Die Vorgeschichte
Obwohl der Zusammenhang zwischen sozialer Herkunft und Bildungserfolg lange bekannt war, fehlte eine systematische, vergleichbare Evidenzbasis. GesUB schloss diese Lücke mit einem methodisch anspruchsvollen Ansatz, der Transparenz, Struktur und wissenschaftliche Orientierung schafft.
Strukturierte Evidenz statt fragmentierter Einzelstudien
Zwar gibt es seit den 1960er Jahren zahlreiche Einzelstudien zu diesem Thema, doch bislang fehlte eine strukturierte Übersicht, die diese Vielzahl an Studien zusammenführt und systematisiert.

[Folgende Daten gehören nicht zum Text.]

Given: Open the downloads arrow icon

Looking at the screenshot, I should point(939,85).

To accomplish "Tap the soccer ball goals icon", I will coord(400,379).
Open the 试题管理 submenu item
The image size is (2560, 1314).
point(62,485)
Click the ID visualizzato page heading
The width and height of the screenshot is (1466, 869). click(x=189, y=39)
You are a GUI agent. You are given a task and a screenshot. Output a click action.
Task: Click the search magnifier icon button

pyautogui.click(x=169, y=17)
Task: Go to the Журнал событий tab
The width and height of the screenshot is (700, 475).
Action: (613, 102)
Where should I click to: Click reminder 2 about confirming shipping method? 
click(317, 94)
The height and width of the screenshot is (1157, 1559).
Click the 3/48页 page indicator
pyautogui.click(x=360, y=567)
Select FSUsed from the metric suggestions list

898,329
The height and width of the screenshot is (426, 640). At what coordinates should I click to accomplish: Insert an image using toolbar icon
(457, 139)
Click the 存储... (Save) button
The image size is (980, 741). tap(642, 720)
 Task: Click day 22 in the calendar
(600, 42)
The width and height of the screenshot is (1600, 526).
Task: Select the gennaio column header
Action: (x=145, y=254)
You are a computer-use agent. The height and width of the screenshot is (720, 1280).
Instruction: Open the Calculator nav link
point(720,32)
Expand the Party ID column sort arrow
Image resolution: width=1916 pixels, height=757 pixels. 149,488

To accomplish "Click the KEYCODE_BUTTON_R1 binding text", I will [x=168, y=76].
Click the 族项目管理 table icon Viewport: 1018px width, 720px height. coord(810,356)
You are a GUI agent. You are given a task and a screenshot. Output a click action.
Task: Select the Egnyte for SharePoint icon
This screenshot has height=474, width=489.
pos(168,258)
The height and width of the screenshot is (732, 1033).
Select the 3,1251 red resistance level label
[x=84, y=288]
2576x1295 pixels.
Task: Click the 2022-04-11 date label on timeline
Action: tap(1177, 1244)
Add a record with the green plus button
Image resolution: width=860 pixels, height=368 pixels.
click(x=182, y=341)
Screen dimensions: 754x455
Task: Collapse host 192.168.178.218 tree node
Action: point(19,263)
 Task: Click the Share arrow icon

Anders als in den USA, wo evidenzbasierte Übersichtsarbeiten längst fester Bestandteil der wissenschaftlichen Praxis sind, war diese Methodik in Deutschland kaum etabliert und damit kam eine systematische Gesamtschau im Bereich der Bildungsungleichheit in der deutschsprachigen Bildungsforschung nicht vor. Dabei bietet sie fundierte Aussagen über den Stand der Forschung, ermöglicht theoretische Zugänge im Bereich Bildungsungleichheit und zeigt bestehende Lücken auf. Das Projekt GesUB – Forschungssynthese zur Genese sozialer Ungleichheiten des Bildungserwerbs setzt genau hier an.